5 Foods That Help Reduce Arthritis Pain

“Things that most people take for granted, for example sleeping, bathing, brushing one’s teeth, getting dressed, making meals, and even driving a car, are extremely challenging for me.” ~ Mrs. ‘K.D.’: “Living With Rheumatoid Arthritis.”

The Centers for Disease Control and Prevention reveal that arthritis hits over 55 million adult Americans. Scientists have recognized over 100 different forms of arthritis and related conditions. The most common types are osteoarthritis, rheumatoid arthritis, psoriatic arthritis, fibromyalgia, and gout.

Each of these conditions have something in common – joint pain. Sufferers often complain of throbbing, hot and dull pain. Joint pain is one of the worst types of pain ever known to mankind. The inflammation of bone, cartilage and ligaments defines the pain and the symptoms associated with arthritis.

Food is the cure for you

“Let food be thy medicine and medicine be thy food.” -- Hippocrates

According to WebMD, prescription drugs for arthritis help 2 of every 3 arthritis sufferers. “The drugs are expensive, they cost about $1,000 to $3,000 a month,” noted WebDM.

Most people can’t afford this medication, and that’s pretty much like most people’s mortgage. Even the health insurance doesn’t cover the expenses. People are still forced to pay hundreds of dollars.

Instead of taking prescription drugs, many people reach for over-the-counter drugs, such as NSAIDs and aspirin. But, these make the situation even worse, causing headaches, dizziness, liver failure and other issues.

Don’t fell in despair, as we have the right solution to your problem. You can actually control your condition with food. “Diet has been strongly implicated as a cause and therapy for many forms of arthritis. Unfortunately, this aspect is often overlooked and underestimated,” explain experts at The Brisbane Clinic of Nutritional Medicine.

Top 5 foods that relieve arthritis pain

The most important thing is that you stay away from “trigger foods.” These trigger an allergic or any other unfavorable bodily response (read: inflammation).

Trigger foods are your regular dairy, red meat, wheat, corn, beef, and nightshade veggies. Now that you’re aware of the food triggers, it’s time to move on to the foods that relieve your condition.

  1. Apples

Apples are packed with quercetin and rutin, a type of bioflavonoids that inhibit the release of histamine and prevent inflammation. These flavonoids also stimulate blood circulation and improve cellular health.

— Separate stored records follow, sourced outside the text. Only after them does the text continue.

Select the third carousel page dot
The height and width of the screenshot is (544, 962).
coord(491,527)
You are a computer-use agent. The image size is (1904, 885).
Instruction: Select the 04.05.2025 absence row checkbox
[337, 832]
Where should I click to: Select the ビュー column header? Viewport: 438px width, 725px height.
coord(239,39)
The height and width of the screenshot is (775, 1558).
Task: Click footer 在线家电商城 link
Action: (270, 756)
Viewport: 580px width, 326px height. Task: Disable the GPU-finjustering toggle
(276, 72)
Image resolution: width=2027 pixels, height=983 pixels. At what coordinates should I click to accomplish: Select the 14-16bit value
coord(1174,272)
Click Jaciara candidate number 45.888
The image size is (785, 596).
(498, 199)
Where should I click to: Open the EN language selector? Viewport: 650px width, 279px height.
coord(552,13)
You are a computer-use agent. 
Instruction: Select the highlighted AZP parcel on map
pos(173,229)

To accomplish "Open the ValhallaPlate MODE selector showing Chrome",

You can also get quercetin and rutin from chamomile tea, celery, capers, citruses, cranberries, green peppers and onions.

  1. Almonds

Almonds are an excellent source of vitamin E, and you get 7.3 milligrams per ounce. This vitamin is important for cell membranes. When combined with zinc, it improves the growth of cartilage.

You can also find vitamin E in spinach, sweet potatoes, avocado, wheat germ, palm oil, butternut squash, and sunflower seeds.

  1. Cold water fish

Cold water fish contains omega-3 fatty acids, and these have an excellent anti-inflammatory effect. Omega-3 fats contain eicosapentaenoic acid (EPA) and docosahexaenoic acid (DHA), and these also go by the name ‘marine fatty acids.’ EPA and DHA have the power to suppress your body’s inflammatory response, as they interfere with immune cells and enzymes involved in the process.

Salmon, tuna, sardines and mackerel are the best sources of marine omega-3 fats. If you’re a vegan or vegetarian, get your omega-3 fatty acids from flax seeds, chia seeds, soy, kale, etc.

  1. Eggs

Eggs contain protein, and it’s important for tryptophan levels in your blood. Tryptophan is actually the building block of serotonin, a brain chemical that regulates mood and stimulates pain threshold. Tryptophan increases endorphin levels in your brain and your body in general.

Eat more cheese, salmon and turkey. If you’re a vegan or vegetarian, try nuts, seeds, pineapples, and tofu.

  1. Lamb

Lamb is rich in zinc, a mineral that takes part in numerous processes in the body. “Studies show significantly lower zinc levels in people with rheumatoid arthritis compared to those without it,” as noted by the Arthritis Association.

Zinc is found in seafood, red meat and poultry. Vegetarians and vegans can go for fortified cereals, beans, nuts, seeds (pumpkin!) and whole grains.